提示本文>
%%
答えは、20歳~85才くらいまでの方が可能です。
理由
(1)20歳まではインプラントをしない理由
学会レベルの根拠としては、1996年にスウェーデンで開かれた「若年者に対するインプラントのコンセンサス会議」にて、「インプラントは、顎骨の成長に対応しないことから、生物学的に成長を終えた後を適応年齢とする」と、結論づけられました。
例えば、下の顎は成長期には下前方に少しずつ伸びて発育しますが、下顎の骨に埋まっている歯も顎の成長に合わせて位置を少しずつ変えながら成長していきます。
ところがインプラントではそれが起こらないため、初め(成長途中)に植えた位置と成長後の位置が大きくズレてしまいます。
ですから、成長発育にある年齢では、インプラントを行いません。
生物学的には、人の成長発育は、男性18歳 女性16歳でほぼ完了するとも言われていますが、中には18才で身長が数㎝伸びる例もあり、ほとんどの人が成長発育を完了すると思われる20歳からのインプラントをお勧めしています。
%%
課題内容> インプラント治療の適応年齢について述べた上の本文の続きを、最後の文の後から書いてください。

データ抜粋>
%%
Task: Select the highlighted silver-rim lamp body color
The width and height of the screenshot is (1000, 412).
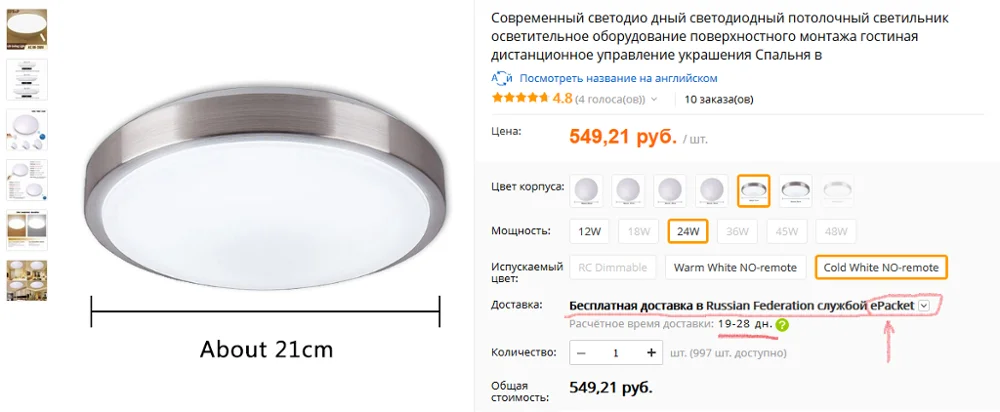Action: pyautogui.click(x=753, y=191)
%%
解答欄>
(2)インプラント出来る年齢の上限は85歳くらいまでという理由
(1)の「年齢の下限は20歳まで」という見解は、ほとんどの歯科医の間で一致した限界ですが、上限に関しては、意見の分かれるところです。
学会レベルでは、「身体が健康であれば、年齢の上限はない」という見解ですが、現実的な問題としては、当院ではおおよそ85歳くらいを上限としています。
理由として
- 85歳を超えてインプラントをした実例が世界的にみて少ない事。
- 手術後の回復がしづらい場合がある。
・やや感染しやすくなる。
・細胞や血管の働きが弱くなり、傷の治りが不十分になることがある。 - 体力的に、長時間の手術に耐えづらいことがある。
- 糖尿病、心疾患、高血圧、骨粗鬆症など、基礎疾患を持つ確率が高くなる。ただ、年齢の上限に関しては、患者さんが「健康である」という前提が必要です。
健康な方であれば当院では70代以上の方で約11名のインプラントの実績があります。
アンチエイジングの観点から、当院では70代以上の方にも(健康であれば)、ご希望された方には積極的にインプラントを行っており、全く問題なく長時間保っていただいています。